Many people have particular difficulty understanding that an adoptive parent could have such feelings of loss and grief. "After all, you knew Johnny had problems when you adopted him, didn't you?" But adoptive parents, just like biological parents, go into parenting with certain dreams for their child and their family. After so many years of very draining parenting, it is somewhat difficult to remember what my dreams were, but I vaguely recall some of them. I dreamed of a close relationship with my children. I dreamed of sharing my love of learning, reading, and other cultures with them. I dreamed of travelling with my children, hiking in the mountains, exploring other countries.

Over the years I have had to bury many of those dreams. Some of my children, because of their attachment disorder, have totally rejected me. Dreams of having deep conversations about literature or politics have faded as I listen to discussions about football and DragonBall Z. Knowledge of geography is limited to being able to name those cities which have professional basketball or football teams. Exploring is limited by both physical barriers and lack of interest.

Although over time the anguish gives way to a dull ache, I have found that as my children have become teens and young adults, the sense of grief sometimes washes over me like the ebb and flow of the ocean. Most of the time I hardly think of their disabilities; they have become as routine as their eye color. But then reality crashes over me. Perhaps it's a milestone missed, for example, as a friend gets his drivers' license, reminding us that Johnny won't ever get one. Perhaps it's seeing Johnny sitting on the couch next to a guest about the same age and realizing that there is a huge gulf between the two of them in terms of maturity, interests, abilities. Perhaps it's watching a mother and her child at the store, hand in hand, or a baby secure in his mother's arms, and grieving for the lost soul who never knew that sort of love and nurturing until it was too late and so rejects it. Or, the most difficult, perhaps it is watching your child change for the worse over time, for example, seeing a bright, charming child become a slow, flat schizophrenic teen.
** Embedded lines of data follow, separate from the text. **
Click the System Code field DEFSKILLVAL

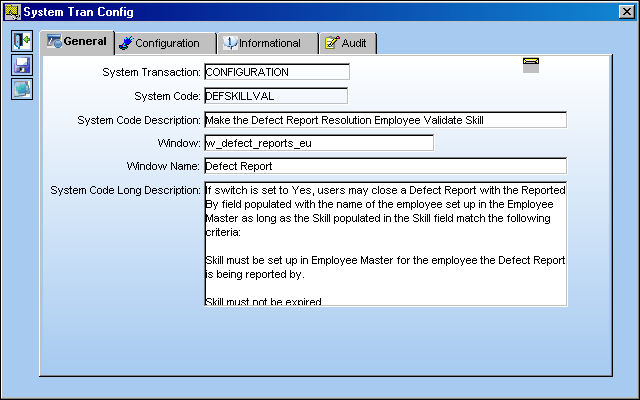coord(276,96)
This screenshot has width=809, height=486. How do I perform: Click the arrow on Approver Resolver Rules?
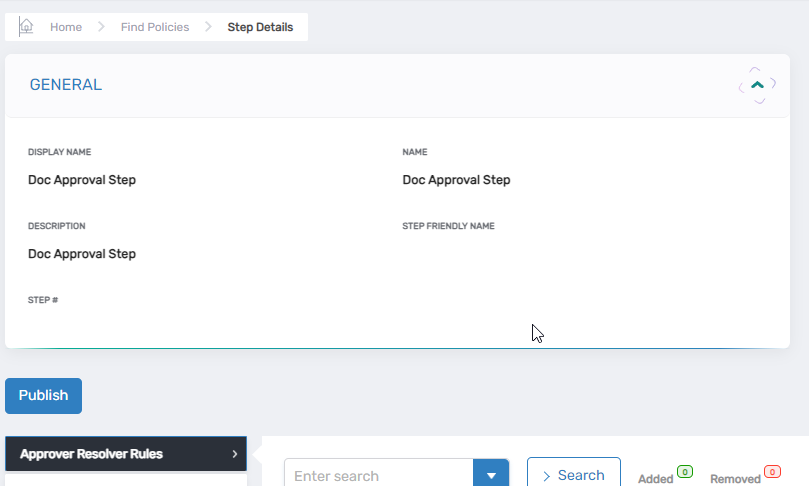tap(235, 454)
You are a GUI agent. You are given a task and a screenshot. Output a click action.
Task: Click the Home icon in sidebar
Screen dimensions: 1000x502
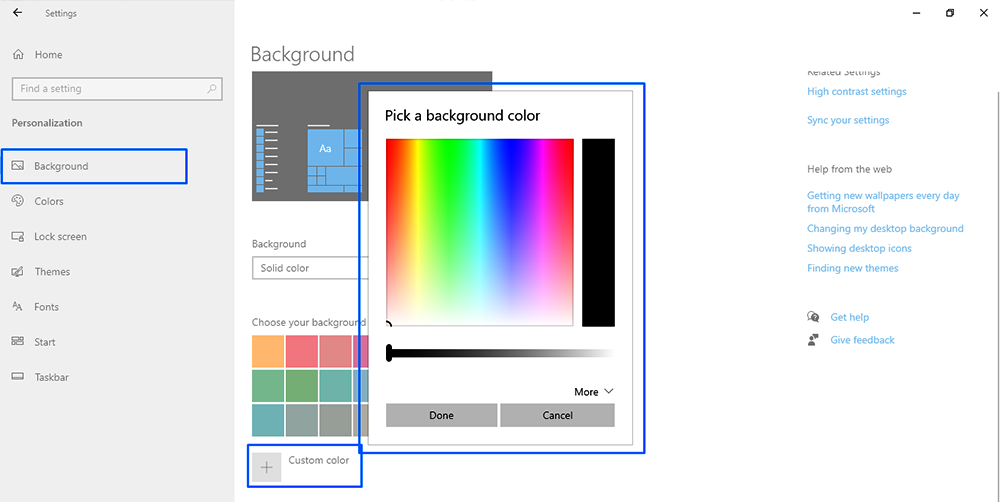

And the parent's grief is exacerbated when the child himself goes through a period of grieving. When my son who is disabled because of severe physical abuse realized at the age of 5 or 6 that he had once been normal, he went through a period of profound grief.

So I think it's essential to acknowledge this sense of loss and grief among adoptive parents, and that these parents receive support, rather than judgment and criticism. A parent whose most stressful medical crisis with her child was getting stitches or having ear tubes cannot imagine a life with braces, wheelchairs, body casts, multiple surgeries, catherization, etc. A parent whose biggest behavioral challenge is getting his child to stop name-calling or to pick up their dirty socks cannot imagine life with a child who rages for hours, threatens to burn down the house, assaults others, verbally and physically abuses the parent. Yes, we adoptive parents chose this journey, but the course was unmarked and uncharted. When the road is full of potholes, or the night is dark, or the storms rage, it would help to have a friend walking along with us, with an arm around our shoulder and a word of comfort.